───── Exercise data ─────
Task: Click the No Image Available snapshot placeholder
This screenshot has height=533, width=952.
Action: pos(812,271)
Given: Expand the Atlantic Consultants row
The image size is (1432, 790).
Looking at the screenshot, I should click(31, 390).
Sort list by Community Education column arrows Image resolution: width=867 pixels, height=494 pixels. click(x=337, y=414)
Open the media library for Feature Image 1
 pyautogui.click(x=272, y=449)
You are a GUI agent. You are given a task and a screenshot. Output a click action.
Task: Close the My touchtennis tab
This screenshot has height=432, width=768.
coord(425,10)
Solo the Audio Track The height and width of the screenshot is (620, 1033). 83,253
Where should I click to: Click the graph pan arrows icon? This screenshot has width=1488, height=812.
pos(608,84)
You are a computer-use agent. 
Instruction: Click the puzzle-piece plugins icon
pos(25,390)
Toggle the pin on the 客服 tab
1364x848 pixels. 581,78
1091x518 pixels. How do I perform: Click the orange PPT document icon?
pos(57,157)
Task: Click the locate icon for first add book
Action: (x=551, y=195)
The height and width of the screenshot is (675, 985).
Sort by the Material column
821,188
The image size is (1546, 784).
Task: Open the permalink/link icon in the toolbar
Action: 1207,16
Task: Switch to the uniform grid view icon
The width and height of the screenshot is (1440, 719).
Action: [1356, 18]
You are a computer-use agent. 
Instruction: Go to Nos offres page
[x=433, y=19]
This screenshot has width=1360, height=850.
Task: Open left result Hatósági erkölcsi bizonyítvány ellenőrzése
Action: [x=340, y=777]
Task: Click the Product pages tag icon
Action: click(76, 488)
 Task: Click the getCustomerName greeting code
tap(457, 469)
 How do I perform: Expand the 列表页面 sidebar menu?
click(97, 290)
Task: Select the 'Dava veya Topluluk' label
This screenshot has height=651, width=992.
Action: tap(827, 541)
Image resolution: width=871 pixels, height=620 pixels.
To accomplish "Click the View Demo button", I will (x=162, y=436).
─────
* What you have to do
Reproduce the material verbatim, everything from the very beginning down to the line containing "Solo the Audio", including that line.

* Exercise output
Task: Click the No Image Available snapshot placeholder
This screenshot has height=533, width=952.
Action: pos(812,271)
Given: Expand the Atlantic Consultants row
The image size is (1432, 790).
Looking at the screenshot, I should click(31, 390).
Sort list by Community Education column arrows Image resolution: width=867 pixels, height=494 pixels. click(x=337, y=414)
Open the media library for Feature Image 1
 pyautogui.click(x=272, y=449)
You are a GUI agent. You are given a task and a screenshot. Output a click action.
Task: Close the My touchtennis tab
This screenshot has height=432, width=768.
coord(425,10)
Solo the Audio Track The height and width of the screenshot is (620, 1033). 83,253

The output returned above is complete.